Quatre occasions types : le dîner léger quand la journée a été lourde ; les lendemains d’excès (fêtes, restaurants) ; la convalescence ou les périodes de digestion fragile ; et la mi-saison, quand le corps bascule d’une saison à l’autre. Au déjeuner, accompagnez-le d’un légume rôti ou d’un raita ; au dîner, servez-le seul, tôt et en portion modérée. Si les inconforts digestifs qui vous poussent vers le kitchari sont quotidiens depuis des mois, ne vous contentez pas d’un plat : identifiez les causes, et consultez un médecin en cas de symptômes persistants.

Vos questions sur kitchari

Quelle est la différence entre kitchari et dahl ?

Le dahl est une préparation de légumineuses seules, servie en accompagnement avec du riz ou du pain à part. Le kitchari cuit riz et légumineuses ensemble dans la même casserole, avec ghee et épices, jusqu’à une texture fondante de porridge salé : c’est un plat complet à lui seul, plus digeste et plus « réconfort ».

Quel riz et quelles lentilles pour un kitchari ?

La version classique utilise du riz basmati blanc et du moong dal — haricots mungo jaunes, décortiqués et cassés — qu’on trouve en épicerie indienne ou magasin bio. Le riz blanc est préféré au complet pour sa digestibilité, qui est le but du plat. À défaut de moong dal, des lentilles corail dépannent honorablement.
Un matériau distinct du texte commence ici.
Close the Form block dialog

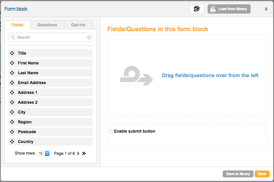266,9
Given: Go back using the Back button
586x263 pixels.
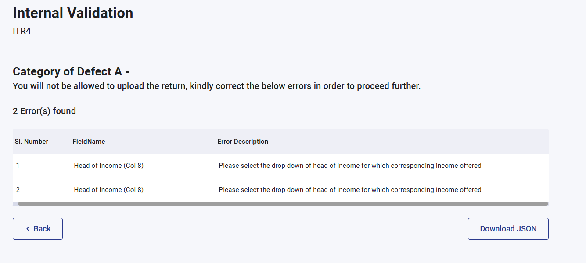Looking at the screenshot, I should pos(38,229).
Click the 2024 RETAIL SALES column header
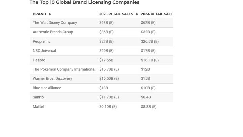 pos(157,14)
Le kitchari fait-il maigrir ?

Ce n’est pas un plat minceur ni un régime : c’est un repas complet, simplement très digeste. Remplacer des dîners lourds par un kitchari peut alléger l’ensemble de l’alimentation, mais aucune perte de poids précise ne peut être promise. Pour une démarche de poids durable, l’approche globale — rythme des repas, mouvement — compte bien plus.

Peut-on manger du kitchari tous les jours ?
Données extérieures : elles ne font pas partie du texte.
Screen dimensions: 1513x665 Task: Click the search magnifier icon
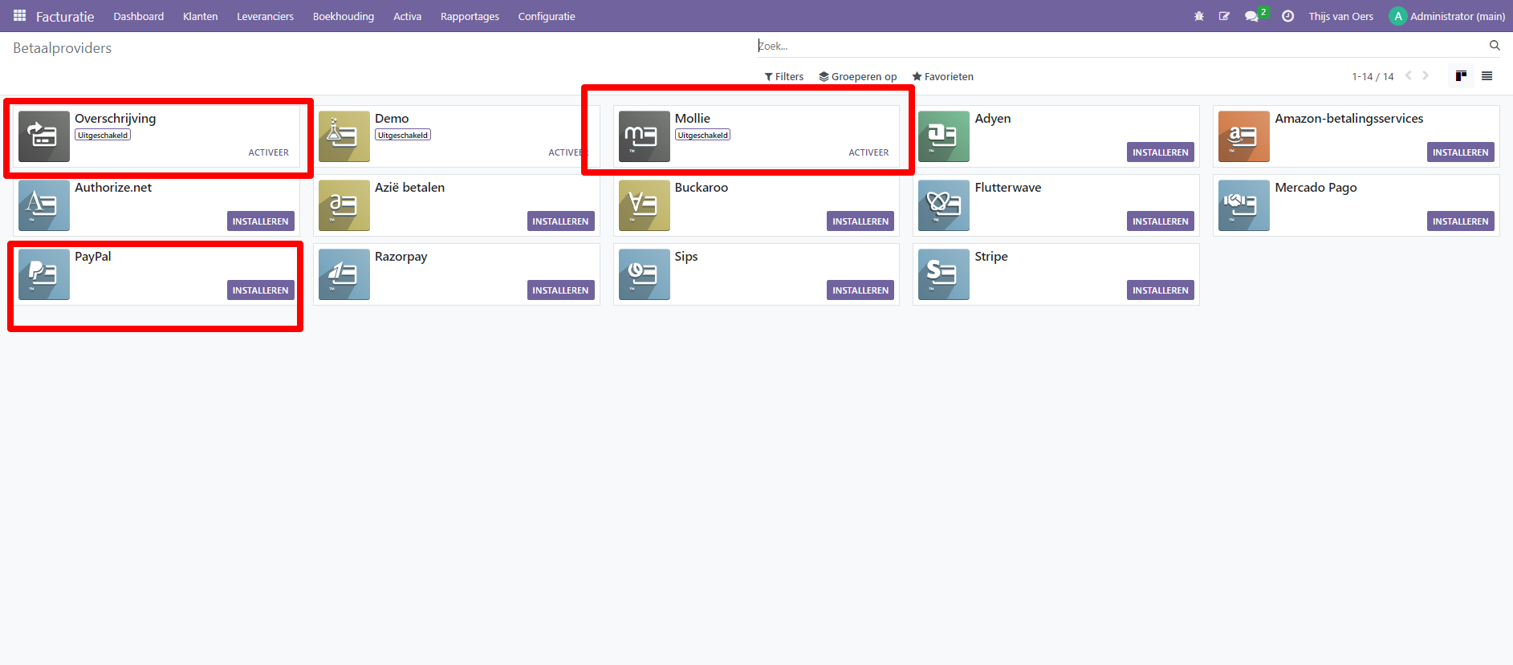1495,46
Oui, c’est un plat d’usage courant en Inde, nutritionnellement complet grâce au duo céréale-légumineuse. Variez simplement les légumes et les épices pour couvrir un spectre nutritionnel plus large, et gardez des repas diversifiés à côté. La monodiète stricte (kitchari uniquement), elle, se limite à quelques jours et se prépare.
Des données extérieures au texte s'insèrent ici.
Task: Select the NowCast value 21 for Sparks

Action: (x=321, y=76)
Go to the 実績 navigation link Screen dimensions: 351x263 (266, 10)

Combien de temps se conserve un kitchari ?

L’idéal ayurvédique est de le manger fraîchement préparé, chaud. En pratique, il se conserve 24 à 48 heures au réfrigérateur dans un récipient fermé. Réchauffez-le doucement à la casserole avec un peu d’eau chaude pour retrouver sa texture fondante — il épaissit beaucoup en refroidissant.

Le kitchari convient-il aux enfants ?

Oui, c’est traditionnellement l’un des premiers plats solides des enfants en Inde : doux, fondant, complet et peu épicé si l’on réduit le gingembre et le poivre. Adaptez la texture (plus liquide pour les petits) et salez légèrement. Comme toujours pour la diversification alimentaire, suivez les repères de votre pédiatre.